Fig. 6.

Mutational analysis of hr2. A) An alignment of the Hth domains from Meis relatives is shown. Amino acids which are identical or similar between all sequences shown are shaded black and gray respectively. The sequences shown are Meis1, Meis2, Meis3, Prep1 and Prep2 from human, Xenopus laevis Meis1, Meis3 and Prep (XlMs1, XlMs3 and XlPrep), the Drosophila melanogaster HTH protein (DmHth) and a Meis-like protein from C. elegans (Unc-62). Brackets above the sequences indicate the hr1 and hr2 regions. Mutations within the Meis2 hr2 are shown below. Dots indicate no change. B) COS1 cells were transfected with the indicated Flag-tagged Meis2 expression constructs and T7-Pbx1a. Proteins were isolated on Flag agarose and the presence of coprecipitating Pbx1a analyzed by T7 western blot. Expression in the lysates is shown below. C) Two amounts of each of the indicated GBD-Meis2d fusions were cotransfected into HepG2 cells with the (Gal)₅-TATA luciferase reporter, and luciferase activity was assayed after 48 hours.
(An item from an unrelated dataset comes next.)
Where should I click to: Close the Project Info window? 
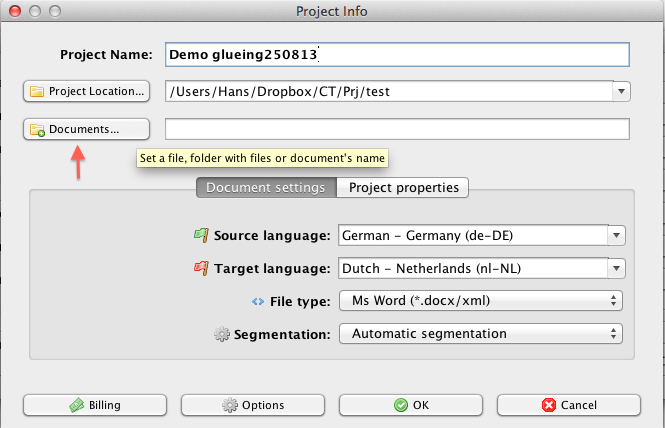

The dashed line indicates the maximum activation level by Meis2d. HepG2 cells were transfected with the indicated Meis2d, Pbx1a and HoxB1 expression constructs together with the Meis/Pbx reporter (D) or Hox ARE reporter (E), and luciferase activity was determine after 48 hours. The dashed lines indicate activity with wild type Meis2d.